Abstract Psychrobacter sp. TAD1 is a psychrotolerant bacterium from Antarctic frozen continental water that grows from 2 to 25 °C with optimal growth rate at 20 °C. The new isolate contains two glutamate dehydrogenases (GDH), differing in their cofactor specificities, subunit sizes and arrangements, and thermal properties. NADP + -dependent GDH is a hexamer of 47 kDa subunits and it is comparable to other hexameric GDHs of family-I from bacteria and lower eukaria. The NAD + -dependent enzyme, described in this communication, has a subunit weight of 160 kDa and belongs to the novel class of GDHs with large size subunits.
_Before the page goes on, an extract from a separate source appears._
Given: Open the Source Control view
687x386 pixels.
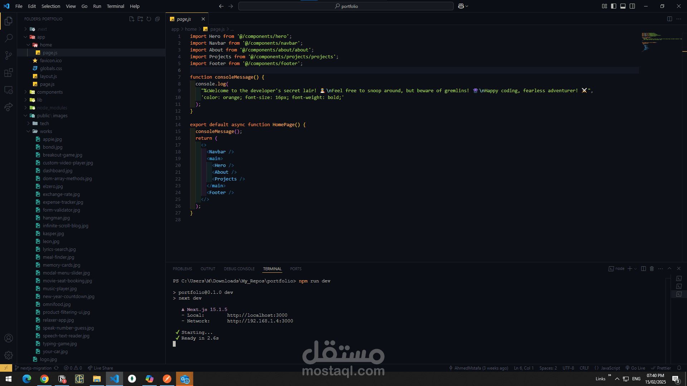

The enzyme is a dimer; this oligomeric arrangement has not been reported previously for GDH. Both enzymes have an apparent optimum temperature for activity of approximately 20 °C, but their cold activities and thermal labilities are different. The NAD + -dependent enzyme is more cold active: at 10 °C it retains 50% of its maximal activity, compared with 10% for the NADP + -dependent enzyme. The NADP + -dependent enzyme is more heat stable, losing only 10% activity after heating for 30 min, compared with 95% for the NAD + -dependent enzyme. It is concluded that in Psychrobacter sp. TAD1 not only does NAD + -dependent GDH have a novel subunit molecular weight and arrangement, but that its polypeptide chains are folded differently from those of NADP + -dependent GDH, providing different cold-active properties to the two enzymes.